Le maintien d’un degré d’instabilité permanent mais «contrôlable» permet à la fois de maintenir l’exploitation économique des «zones utiles» et de justifier la présence militaire étrangère durable. L’économiste et journaliste altermondialiste Naomie Klein a largement documenté il y a plus d’une décennie cette «stratégie du choc» consistant à s’appuyer sur les «chocs psychologiques» qu’entraînent les désastres (naturels ou suscités) pour justifier des politiques qui auraient été rejetées autrement.

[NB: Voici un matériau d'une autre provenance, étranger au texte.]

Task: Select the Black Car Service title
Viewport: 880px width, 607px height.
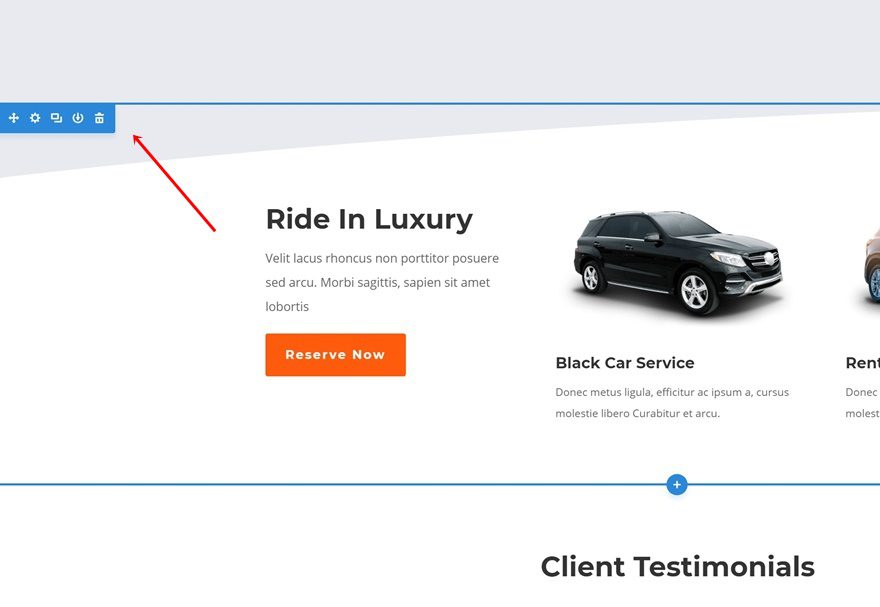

La critique de cette stratégie est de plus en plus fréquente dans les opinions publiques africaines. Elle est cependant quasi-inexistante en France par peur d’être stigmatisé politiquement comme «complotiste» ou «conspirationniste». Cette peur à conduit dans le passé récent à cautionner pour le pire la guerre en Libye et pour le mieux au mutisme face à celle-ci. Elle mène aujourd’hui à l’absence de mouvements et de protestations anti-impérialistes au moment même où l’État français renoue avec une stratégie agressive pour préserver ses intérêts en Afrique.
Cette peur fait en conséquence partie du vaste processus idéologique visant à produire la «cohésion» dont a besoin l’État français pour mener ses ingérences militaires c’est-à-dire pour produire un consentement à la guerre. La mise en place du Service National Universel vient renforcer cette fabrique idéologique du consentement.